[Dataset records]

=======

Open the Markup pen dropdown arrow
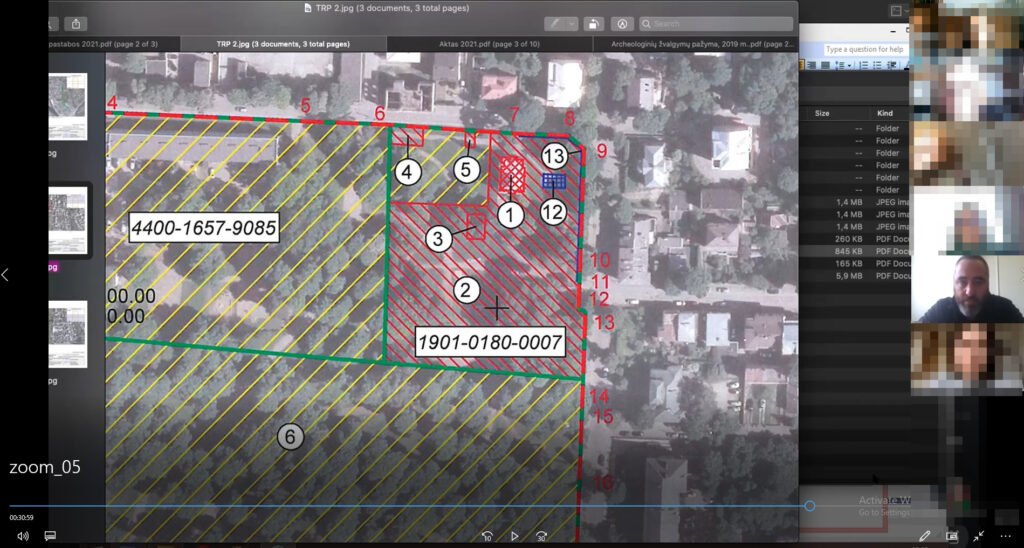The width and height of the screenshot is (1024, 548). (x=572, y=24)
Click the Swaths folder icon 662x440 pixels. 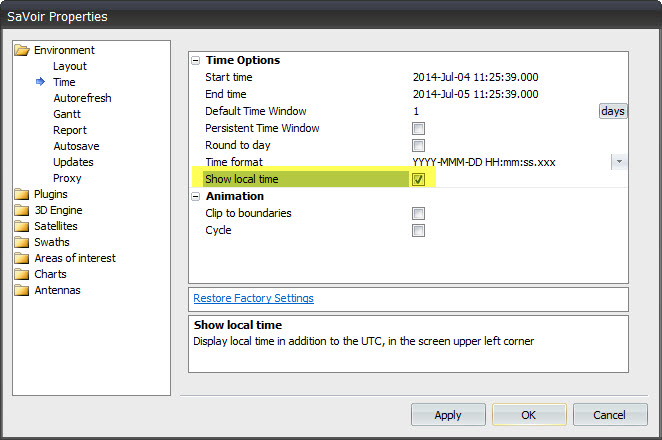[x=22, y=242]
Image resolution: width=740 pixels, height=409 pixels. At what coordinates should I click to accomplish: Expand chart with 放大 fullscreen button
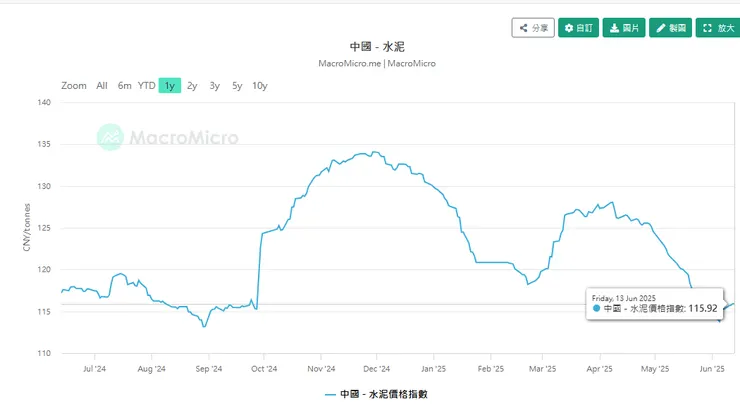(717, 28)
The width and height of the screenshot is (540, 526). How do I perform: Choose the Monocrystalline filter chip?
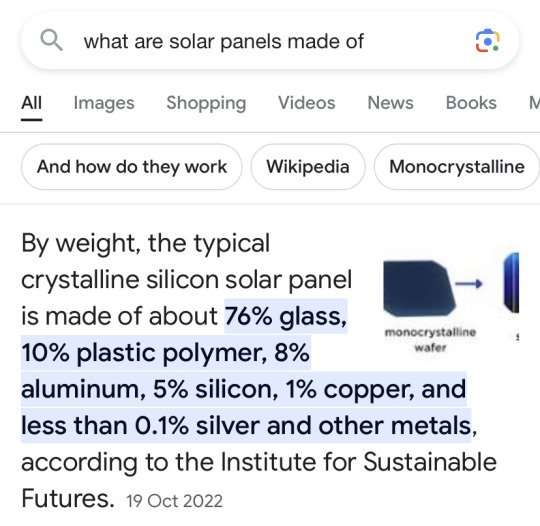point(457,167)
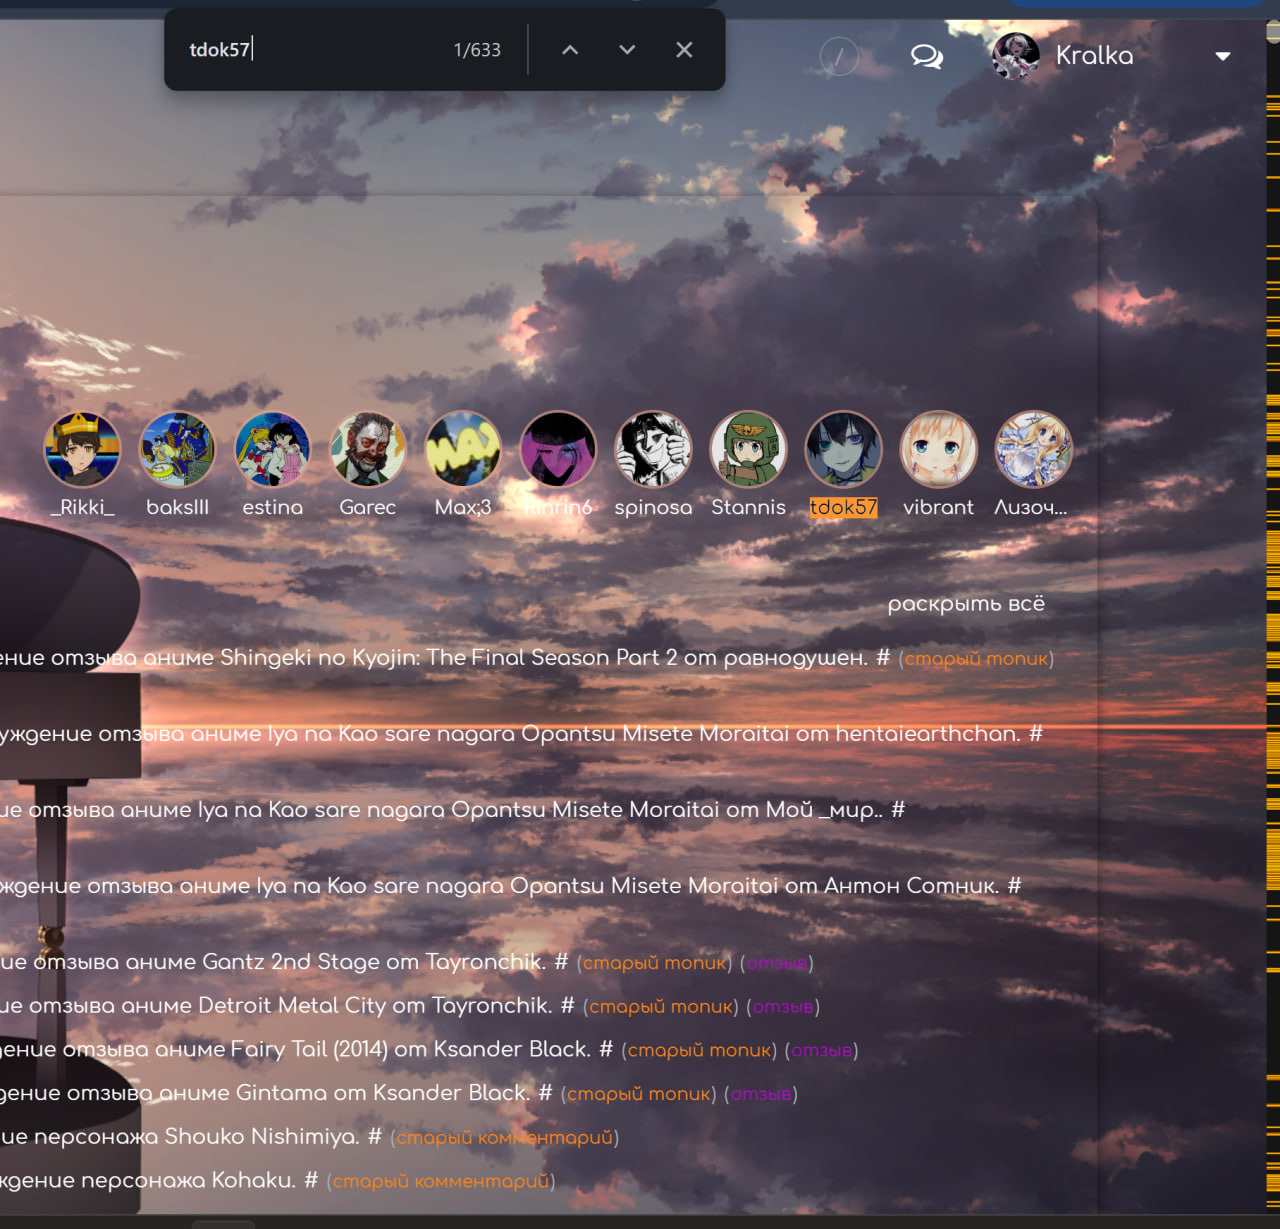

=======

• **WORK TO COMPLETE**
In the records above, find the line that contains "The width and height of the screenshot is (540, 526).". Retype it and every line after it, exactly, leaving out all pictures.

• **REPLY TO THE EXERCISE**
The width and height of the screenshot is (540, 526). How do I perform: Choose the Monocrystalline filter chip?
point(457,167)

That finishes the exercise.